§ **EXERCISE DIRECTIONS**
Reproduce each record in the listing below exactly as written.

§ **PROVIDED RECORDS**
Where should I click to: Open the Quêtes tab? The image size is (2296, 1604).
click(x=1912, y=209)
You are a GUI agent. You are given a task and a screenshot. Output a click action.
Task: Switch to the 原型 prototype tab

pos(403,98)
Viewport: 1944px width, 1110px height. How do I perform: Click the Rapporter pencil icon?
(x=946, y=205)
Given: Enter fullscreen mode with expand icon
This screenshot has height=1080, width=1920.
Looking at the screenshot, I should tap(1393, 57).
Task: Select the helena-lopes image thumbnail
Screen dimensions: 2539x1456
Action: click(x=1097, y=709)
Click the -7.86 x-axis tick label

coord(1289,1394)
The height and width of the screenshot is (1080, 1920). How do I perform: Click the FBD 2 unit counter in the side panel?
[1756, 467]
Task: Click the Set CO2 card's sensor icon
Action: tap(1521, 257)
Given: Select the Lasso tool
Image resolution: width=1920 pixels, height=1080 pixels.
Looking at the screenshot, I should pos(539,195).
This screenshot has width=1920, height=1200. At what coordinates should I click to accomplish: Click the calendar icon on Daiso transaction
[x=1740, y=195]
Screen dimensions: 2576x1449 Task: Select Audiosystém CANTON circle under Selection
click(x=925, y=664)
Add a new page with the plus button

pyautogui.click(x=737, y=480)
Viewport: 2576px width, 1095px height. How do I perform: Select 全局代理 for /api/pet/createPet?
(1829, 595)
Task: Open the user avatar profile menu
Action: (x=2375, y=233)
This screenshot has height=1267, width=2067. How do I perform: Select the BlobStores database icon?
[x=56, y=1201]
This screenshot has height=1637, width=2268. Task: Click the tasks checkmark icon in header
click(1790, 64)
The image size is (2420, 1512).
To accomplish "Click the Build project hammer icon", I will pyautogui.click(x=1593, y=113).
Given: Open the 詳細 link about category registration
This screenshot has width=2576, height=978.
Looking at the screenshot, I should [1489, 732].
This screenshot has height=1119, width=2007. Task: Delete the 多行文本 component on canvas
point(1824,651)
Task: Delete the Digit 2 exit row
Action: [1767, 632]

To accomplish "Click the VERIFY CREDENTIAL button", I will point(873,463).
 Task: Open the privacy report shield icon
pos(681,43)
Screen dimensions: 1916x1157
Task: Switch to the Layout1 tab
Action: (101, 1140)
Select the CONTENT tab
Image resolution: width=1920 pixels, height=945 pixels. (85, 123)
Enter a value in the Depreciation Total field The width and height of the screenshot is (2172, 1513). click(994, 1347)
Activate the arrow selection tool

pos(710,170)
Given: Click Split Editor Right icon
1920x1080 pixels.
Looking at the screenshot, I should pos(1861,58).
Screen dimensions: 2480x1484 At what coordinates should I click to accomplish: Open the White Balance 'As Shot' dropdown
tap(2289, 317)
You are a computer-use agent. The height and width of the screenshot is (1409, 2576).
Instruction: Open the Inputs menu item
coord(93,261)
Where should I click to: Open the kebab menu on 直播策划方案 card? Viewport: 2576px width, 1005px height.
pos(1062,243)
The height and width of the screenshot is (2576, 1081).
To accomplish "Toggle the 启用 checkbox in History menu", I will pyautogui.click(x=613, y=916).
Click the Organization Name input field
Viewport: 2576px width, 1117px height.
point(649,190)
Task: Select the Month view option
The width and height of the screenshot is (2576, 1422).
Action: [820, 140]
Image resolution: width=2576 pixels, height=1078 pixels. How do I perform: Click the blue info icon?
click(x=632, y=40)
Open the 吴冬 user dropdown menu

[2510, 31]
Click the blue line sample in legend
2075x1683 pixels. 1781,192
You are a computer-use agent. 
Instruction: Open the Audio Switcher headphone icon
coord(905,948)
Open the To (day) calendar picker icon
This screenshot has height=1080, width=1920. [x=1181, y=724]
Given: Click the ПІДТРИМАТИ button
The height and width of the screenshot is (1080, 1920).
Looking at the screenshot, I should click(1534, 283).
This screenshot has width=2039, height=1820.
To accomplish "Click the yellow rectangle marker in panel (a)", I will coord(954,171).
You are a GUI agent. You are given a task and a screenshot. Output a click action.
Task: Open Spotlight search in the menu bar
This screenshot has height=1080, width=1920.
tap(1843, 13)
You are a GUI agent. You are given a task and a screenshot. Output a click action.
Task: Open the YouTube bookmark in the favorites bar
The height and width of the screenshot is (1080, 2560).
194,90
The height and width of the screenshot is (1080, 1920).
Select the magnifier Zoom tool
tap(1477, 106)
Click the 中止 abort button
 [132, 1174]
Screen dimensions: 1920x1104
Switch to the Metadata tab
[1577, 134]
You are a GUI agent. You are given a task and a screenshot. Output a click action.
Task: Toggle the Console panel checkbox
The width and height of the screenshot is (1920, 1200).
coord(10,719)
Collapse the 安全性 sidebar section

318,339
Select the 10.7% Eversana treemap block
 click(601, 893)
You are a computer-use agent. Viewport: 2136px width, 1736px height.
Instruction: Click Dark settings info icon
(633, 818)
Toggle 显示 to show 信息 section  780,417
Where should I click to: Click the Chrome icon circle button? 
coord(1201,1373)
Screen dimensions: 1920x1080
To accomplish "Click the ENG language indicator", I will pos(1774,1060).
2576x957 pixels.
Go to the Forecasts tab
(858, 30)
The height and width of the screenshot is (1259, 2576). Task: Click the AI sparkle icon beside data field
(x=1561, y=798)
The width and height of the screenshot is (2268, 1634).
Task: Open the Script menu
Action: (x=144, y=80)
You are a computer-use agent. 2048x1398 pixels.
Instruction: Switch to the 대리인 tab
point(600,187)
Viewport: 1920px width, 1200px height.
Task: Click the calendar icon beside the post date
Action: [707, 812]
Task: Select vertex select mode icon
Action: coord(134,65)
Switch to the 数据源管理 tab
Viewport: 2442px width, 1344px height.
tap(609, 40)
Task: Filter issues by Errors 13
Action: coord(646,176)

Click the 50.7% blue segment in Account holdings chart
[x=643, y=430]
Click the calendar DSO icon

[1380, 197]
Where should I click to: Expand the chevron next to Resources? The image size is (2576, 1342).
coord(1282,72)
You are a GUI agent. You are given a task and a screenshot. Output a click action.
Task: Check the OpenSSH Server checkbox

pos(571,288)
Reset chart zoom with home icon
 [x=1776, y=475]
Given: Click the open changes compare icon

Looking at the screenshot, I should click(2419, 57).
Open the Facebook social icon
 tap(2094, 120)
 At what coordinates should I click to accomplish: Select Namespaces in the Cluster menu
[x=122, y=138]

§ **TASK OUTPUT**
Where should I click to: Open the Quêtes tab? The image size is (2296, 1604).
click(x=1912, y=209)
You are a GUI agent. You are given a task and a screenshot. Output a click action.
Task: Switch to the 原型 prototype tab

pos(403,98)
Viewport: 1944px width, 1110px height. How do I perform: Click the Rapporter pencil icon?
(x=946, y=205)
Given: Enter fullscreen mode with expand icon
This screenshot has height=1080, width=1920.
Looking at the screenshot, I should tap(1393, 57).
Task: Select the helena-lopes image thumbnail
Screen dimensions: 2539x1456
Action: click(x=1097, y=709)
Click the -7.86 x-axis tick label

coord(1289,1394)
The height and width of the screenshot is (1080, 1920). How do I perform: Click the FBD 2 unit counter in the side panel?
[1756, 467]
Task: Click the Set CO2 card's sensor icon
Action: tap(1521, 257)
Given: Select the Lasso tool
Image resolution: width=1920 pixels, height=1080 pixels.
Looking at the screenshot, I should pos(539,195).
This screenshot has width=1920, height=1200. At what coordinates should I click to accomplish: Click the calendar icon on Daiso transaction
[x=1740, y=195]
Screen dimensions: 2576x1449 Task: Select Audiosystém CANTON circle under Selection
click(x=925, y=664)
Add a new page with the plus button

pyautogui.click(x=737, y=480)
Viewport: 2576px width, 1095px height. How do I perform: Select 全局代理 for /api/pet/createPet?
(1829, 595)
Task: Open the user avatar profile menu
Action: (x=2375, y=233)
This screenshot has height=1267, width=2067. How do I perform: Select the BlobStores database icon?
[x=56, y=1201]
This screenshot has height=1637, width=2268. Task: Click the tasks checkmark icon in header
click(1790, 64)
The image size is (2420, 1512).
To accomplish "Click the Build project hammer icon", I will pyautogui.click(x=1593, y=113).
Given: Open the 詳細 link about category registration
This screenshot has width=2576, height=978.
Looking at the screenshot, I should [1489, 732].
This screenshot has height=1119, width=2007. Task: Delete the 多行文本 component on canvas
point(1824,651)
Task: Delete the Digit 2 exit row
Action: [1767, 632]

To accomplish "Click the VERIFY CREDENTIAL button", I will point(873,463).
 Task: Open the privacy report shield icon
pos(681,43)
Screen dimensions: 1916x1157
Task: Switch to the Layout1 tab
Action: (101, 1140)
Select the CONTENT tab
Image resolution: width=1920 pixels, height=945 pixels. (85, 123)
Enter a value in the Depreciation Total field The width and height of the screenshot is (2172, 1513). click(994, 1347)
Activate the arrow selection tool

pos(710,170)
Given: Click Split Editor Right icon
1920x1080 pixels.
Looking at the screenshot, I should pos(1861,58).
Screen dimensions: 2480x1484 At what coordinates should I click to accomplish: Open the White Balance 'As Shot' dropdown
tap(2289, 317)
You are a computer-use agent. The height and width of the screenshot is (1409, 2576).
Instruction: Open the Inputs menu item
coord(93,261)
Where should I click to: Open the kebab menu on 直播策划方案 card? Viewport: 2576px width, 1005px height.
pos(1062,243)
The height and width of the screenshot is (2576, 1081).
To accomplish "Toggle the 启用 checkbox in History menu", I will pyautogui.click(x=613, y=916).
Click the Organization Name input field
Viewport: 2576px width, 1117px height.
point(649,190)
Task: Select the Month view option
The width and height of the screenshot is (2576, 1422).
Action: [820, 140]
Image resolution: width=2576 pixels, height=1078 pixels. How do I perform: Click the blue info icon?
click(x=632, y=40)
Open the 吴冬 user dropdown menu

[2510, 31]
Click the blue line sample in legend
2075x1683 pixels. 1781,192
You are a computer-use agent. 
Instruction: Open the Audio Switcher headphone icon
coord(905,948)
Open the To (day) calendar picker icon
This screenshot has height=1080, width=1920. [x=1181, y=724]
Given: Click the ПІДТРИМАТИ button
The height and width of the screenshot is (1080, 1920).
Looking at the screenshot, I should click(1534, 283).
This screenshot has width=2039, height=1820.
To accomplish "Click the yellow rectangle marker in panel (a)", I will coord(954,171).
You are a GUI agent. You are given a task and a screenshot. Output a click action.
Task: Open Spotlight search in the menu bar
This screenshot has height=1080, width=1920.
tap(1843, 13)
You are a GUI agent. You are given a task and a screenshot. Output a click action.
Task: Open the YouTube bookmark in the favorites bar
The height and width of the screenshot is (1080, 2560).
194,90
The height and width of the screenshot is (1080, 1920).
Select the magnifier Zoom tool
tap(1477, 106)
Click the 中止 abort button
 [132, 1174]
Screen dimensions: 1920x1104
Switch to the Metadata tab
[1577, 134]
You are a GUI agent. You are given a task and a screenshot. Output a click action.
Task: Toggle the Console panel checkbox
The width and height of the screenshot is (1920, 1200).
coord(10,719)
Collapse the 安全性 sidebar section

318,339
Select the 10.7% Eversana treemap block
 click(601, 893)
You are a computer-use agent. Viewport: 2136px width, 1736px height.
Instruction: Click Dark settings info icon
(633, 818)
Toggle 显示 to show 信息 section  780,417
Where should I click to: Click the Chrome icon circle button? 
coord(1201,1373)
Screen dimensions: 1920x1080
To accomplish "Click the ENG language indicator", I will pos(1774,1060).
2576x957 pixels.
Go to the Forecasts tab
(858, 30)
The height and width of the screenshot is (1259, 2576). Task: Click the AI sparkle icon beside data field
(x=1561, y=798)
The width and height of the screenshot is (2268, 1634).
Task: Open the Script menu
Action: (x=144, y=80)
You are a computer-use agent. 2048x1398 pixels.
Instruction: Switch to the 대리인 tab
point(600,187)
Viewport: 1920px width, 1200px height.
Task: Click the calendar icon beside the post date
Action: [707, 812]
Task: Select vertex select mode icon
Action: coord(134,65)
Switch to the 数据源管理 tab
Viewport: 2442px width, 1344px height.
tap(609, 40)
Task: Filter issues by Errors 13
Action: coord(646,176)

Click the 50.7% blue segment in Account holdings chart
[x=643, y=430]
Click the calendar DSO icon

[1380, 197]
Where should I click to: Expand the chevron next to Resources? The image size is (2576, 1342).
coord(1282,72)
You are a GUI agent. You are given a task and a screenshot. Output a click action.
Task: Check the OpenSSH Server checkbox

pos(571,288)
Reset chart zoom with home icon
 [x=1776, y=475]
Given: Click the open changes compare icon

Looking at the screenshot, I should click(2419, 57).
Open the Facebook social icon
 tap(2094, 120)
 At what coordinates should I click to accomplish: Select Namespaces in the Cluster menu
[x=122, y=138]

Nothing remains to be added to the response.